Khanlou | Refactoring Reveals Truths

July 11, 2017

Refactoring Reveals Truths

This is a post I’ve been trying to write for a long time — literally years — and have struggled for want of the perfect example. I think I’ve finally found the one, courtesy of David James, Tim Vermeulen, Dave DeLong, and Erica Sadun.

Once upon a time, Erica came up with a way for constraints to install themselves. This code was eventually obviated by isActive in UIKit, but the code moved from Objective-C to Swift. It wasn’t perfect or particularly efficient, but it got the job done.

The following code comes from a rote Swift migration. It calculates the nearest common ancestor between two items in a tree of views. This was an early stab at this concept, abandoned after isActive was added.

Back when I worked at Rap Genius, we would often say the first cut is the deepest. Your first attempt at something, while it might not be the cleanest or most polished, involves the most work because it provides the superstructure for what you’re building. Erica’s version is that superstructure. It’s a solution and it works, but it’s ripe for cleaning up.

public extension UIView {

	// Return nearest common ancestor between two views
	public func nearestCommonAncestor(with otherView: UIView) -> UIView? {
		
		// Two equal views are each other's NCA
		guard self != otherView else { return self }
		
		// Compute superviews
		let mySuperviews = sequence(first: self.superview, next: { $0?.superview }).flatMap({ $0 })
		let theirSuperviews = sequence(first: otherView.superview, next: { $0?.superview }).flatMap({ $0 })	 
		
		// Check for direct ancestry
		guard !mySuperviews.contains(otherView)
			else { return otherView }
		guard !theirSuperviews.contains(self)
			else { return self }
		
		// Check for indirect ancestry
		for view in mySuperviews {
			guard !theirSuperviews.contains(view)
				else { return view }
		}
		
		// No shared ancestry
		return nil
	}
}

There’s a lot wrong with this code. It’s complex. There’s lots of cases to think about. It’s a simple piece of functionality, and yet there’s four guards and three different lookups. Simplifying this code will make it easier to read, understand, and maintain.

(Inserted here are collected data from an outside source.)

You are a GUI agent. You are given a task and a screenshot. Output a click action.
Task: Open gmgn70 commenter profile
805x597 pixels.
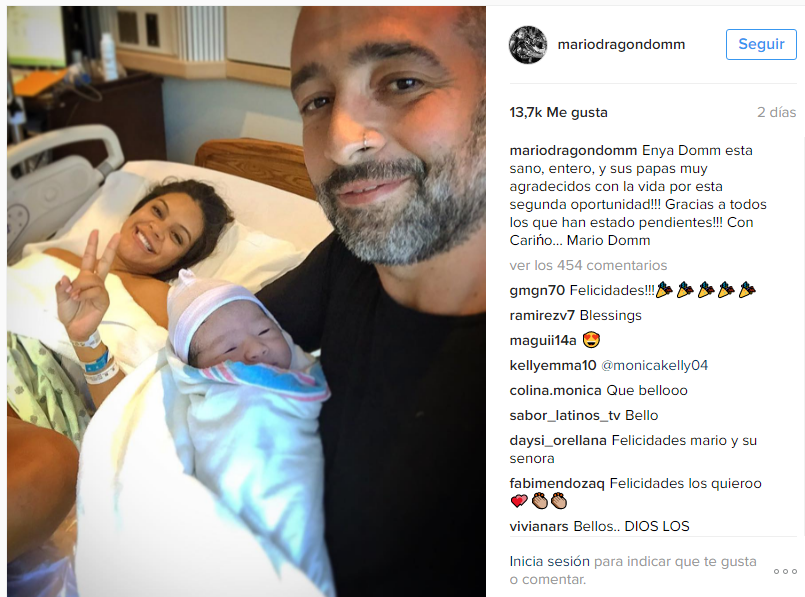[537, 291]
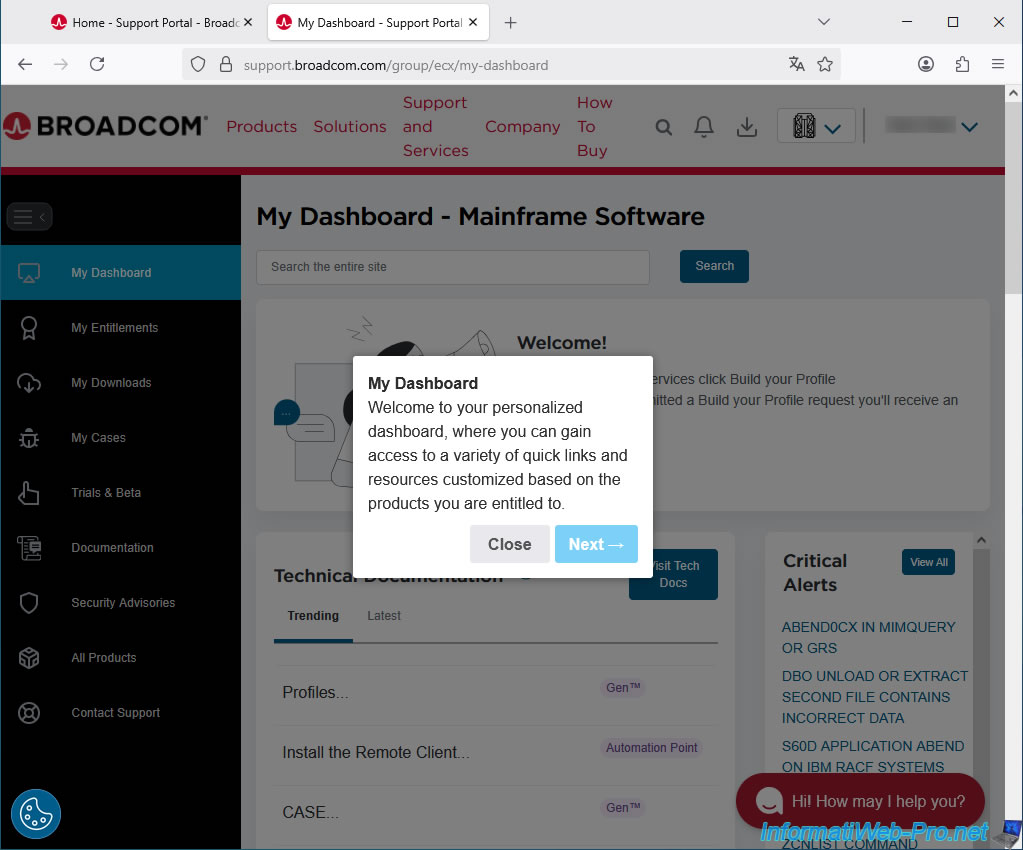This screenshot has height=850, width=1023.
Task: Click the Search the entire site field
Action: pyautogui.click(x=453, y=267)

Perhaps you’re fine with this code in your codebase. The old saying goes, “if it ain’t broke, don’t fix it”. However, my experience has shown me that when there’s an inelegant algorithm like this, there’s a pearl in the center of it that wants to come out. Even a function this long is too hard to keep in your brain all at once. If you can’t understand it all, things slip through the cracks. I’m not confident that there aren’t any bugs in the above code; as a friend said, “every branch is a place for bugs to hide”. (This concept is known more academically as cyclomatic complexity.) And bugs or no bugs, with the power of retrospection, I can now see a few performance enhancements hiding in there, obscured by the current state of the code.

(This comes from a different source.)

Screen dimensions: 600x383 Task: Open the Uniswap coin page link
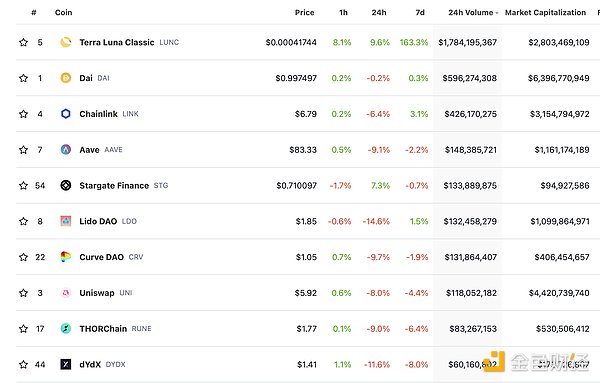point(97,293)
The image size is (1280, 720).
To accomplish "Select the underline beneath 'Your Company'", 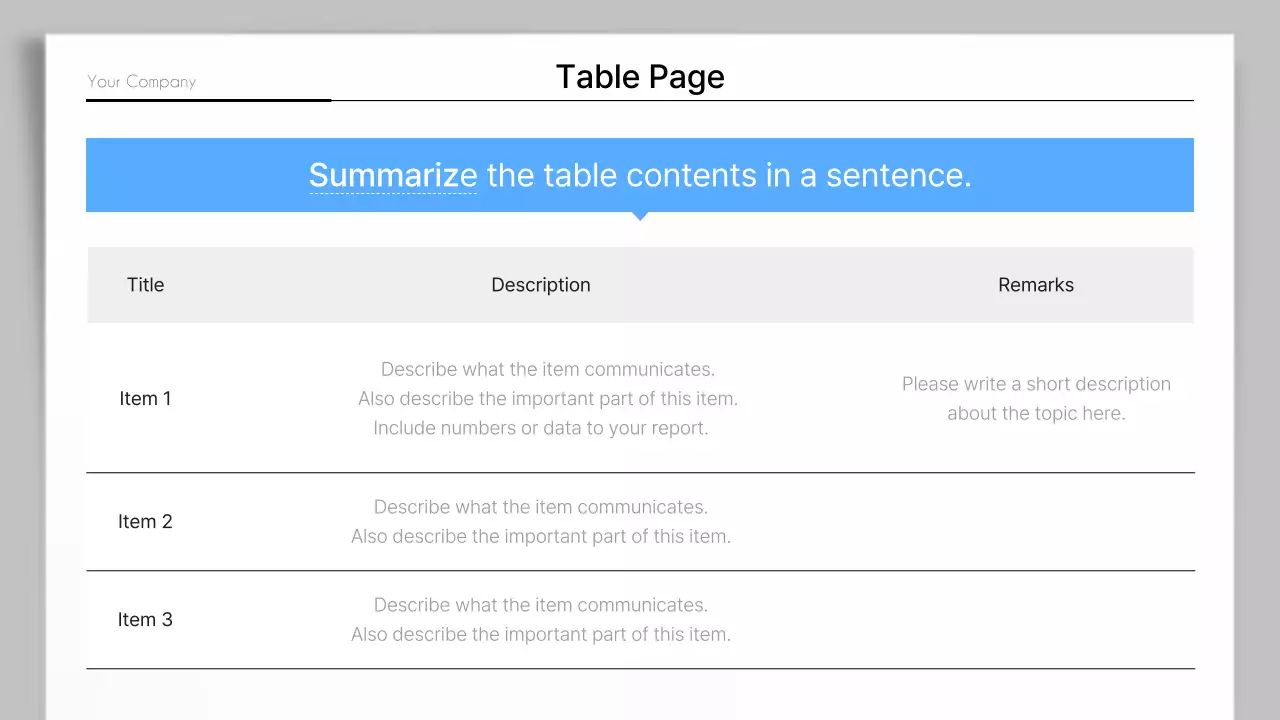I will coord(208,100).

The refactoring process helps eliminate these potential bugs and expose these enhancements by iteratively driving the complex towards the simple. Reducing the algorithm down to its barest form also helps you see how it’s similar to other algorithms in your code base. These are all second-order effects, to be sure, but second-order effects pay off.

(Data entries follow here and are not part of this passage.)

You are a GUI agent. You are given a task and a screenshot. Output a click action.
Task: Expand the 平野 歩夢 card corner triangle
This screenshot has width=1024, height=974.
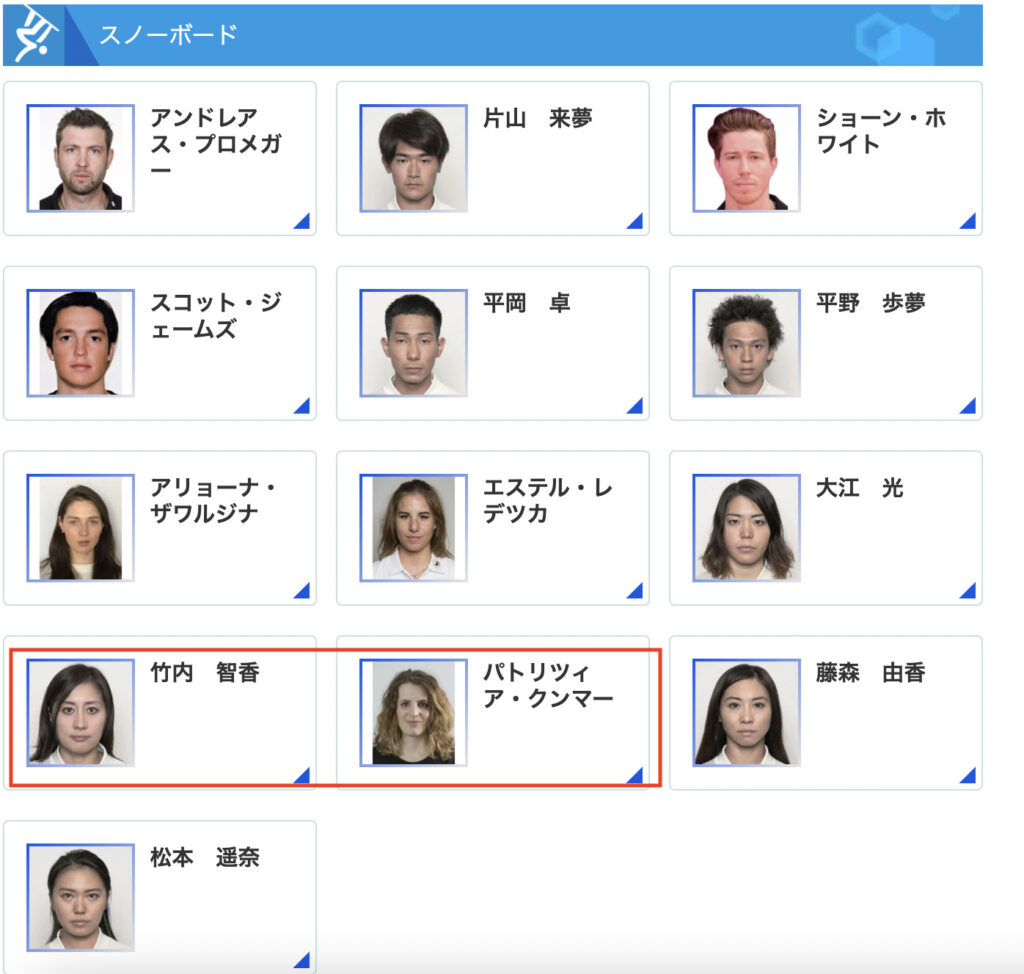pos(967,406)
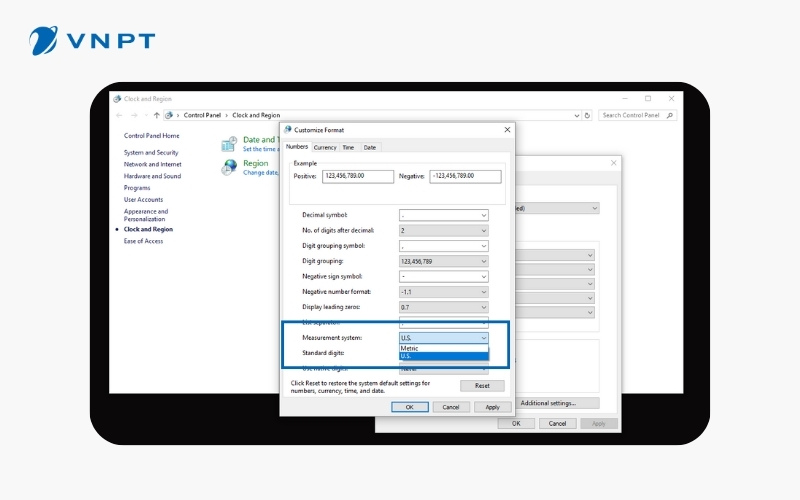Click the Region globe icon
Viewport: 800px width, 500px height.
coord(229,166)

To kick off our refactoring, let’s look at the sequence(first:next:) function. Erica’s version started with self.superview, which is an optional value. This creates a sequence of optionals, which then forced Erica to flatMap them out. If we can remove this optionality from the sequence, we can remove the flatMap too. We changed the sequence to start from self instead (which isn’t optional), and added dropFirst() to remove that self:

let mySuperviews = sequence(first: self, next: { $0.superview }).flatMap({ $0 }).dropFirst()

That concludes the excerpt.